Todd Nauck ( ) is an American comic book artist and writer. Nauck is most notable for his work on Friendly Neighborhood Spider-Man, Young Justice and his own creation, Wildguard.

Career
Nauck's first assignment from Marvel Comics was writing, penciling and inking "Mutant Mishaps", a story that was published on the back cover of What The--?! #21 (September 1992). He subsequently wrote and illustrated the "Mutant Mishaps" story that appeared in What The--? #25 (Summer 1993).

In early 1994, Todd was hired by Rob Liefeld's Extreme Studios  of Image Comics  when a friend from art school showed his WildGuard work to Dan Fraga at a comic book convention, who in turn showed it to Liefeld, which led to Nauck's first Image work. Nauck went on to draw such series as Badrock and Co., New Men, New Force, Supreme, Youngblood and Team Youngblood. By 1997, Nauck began work with DC Comics.
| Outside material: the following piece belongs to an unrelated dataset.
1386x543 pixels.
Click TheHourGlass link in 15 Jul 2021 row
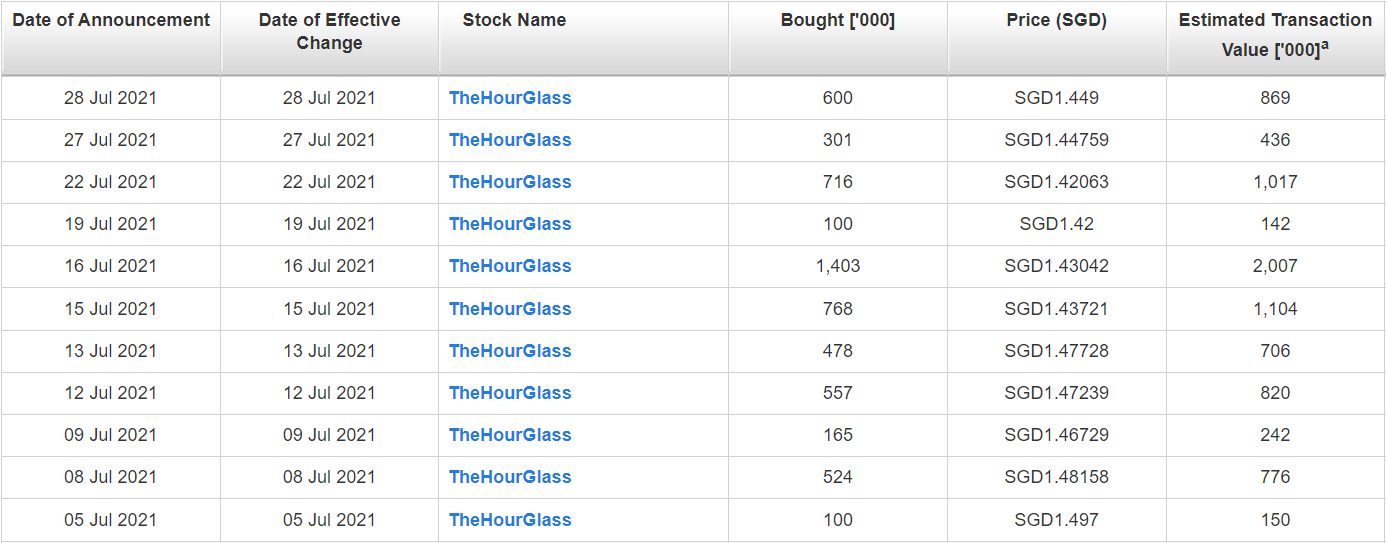[510, 309]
After drawing several Legion of Superheroes stories, he helped launch the Young Justice  series with writer Peter David. Nauck drew 53 issues of the 55 issue run of the series, including three double-sized issues and a portion of the Young Justice/Spyboy crossover mini-series.

Nauck published his creator-owned series, Wildguard, with Image Comics. The series was patterned after a reality television show competition, in which various wannabe superheroes competed for a spot on a new superhero team, and judged by a panel of judges, as on the television series American Idol.
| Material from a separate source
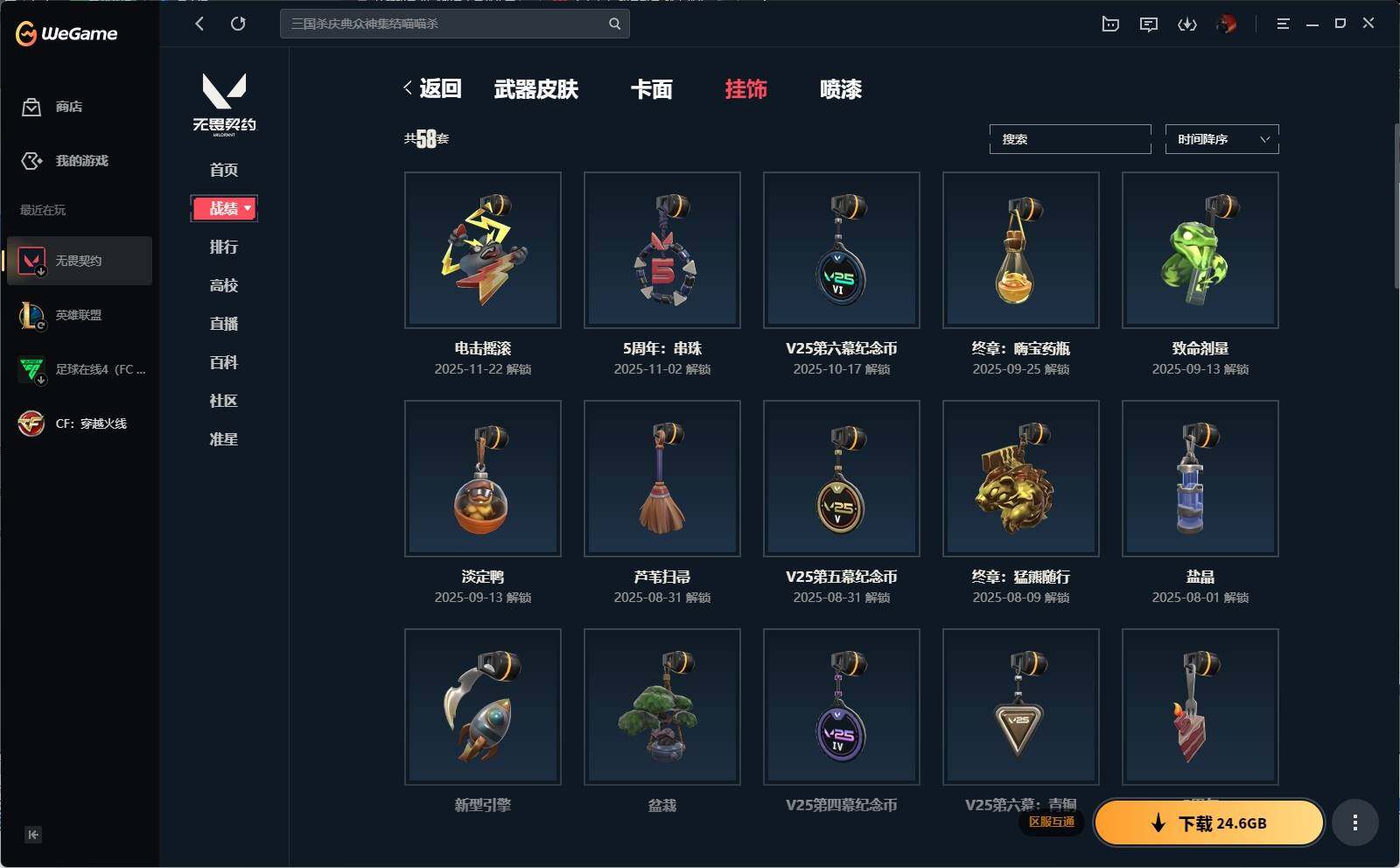Expand the 时间降序 sort dropdown
The image size is (1400, 868).
point(1222,139)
Nauck's other work includes Teen Titans (Volume 3) #32-33, Teen Titans Go!, Friendly Neighborhood Spider-Man #11-13 and 17-23, American Dream #1-5, Spider-Man: the Clone Saga #1-6, Amazing Spider-Man #628 and the covers for X-Campus #1-4.

Nauck was the artist of the much-publicized five-page back-up story that appeared in The Amazing Spider-Man #583, which was published in January 2009, and featured a cameo appearance by then-President-elect Barack Obama.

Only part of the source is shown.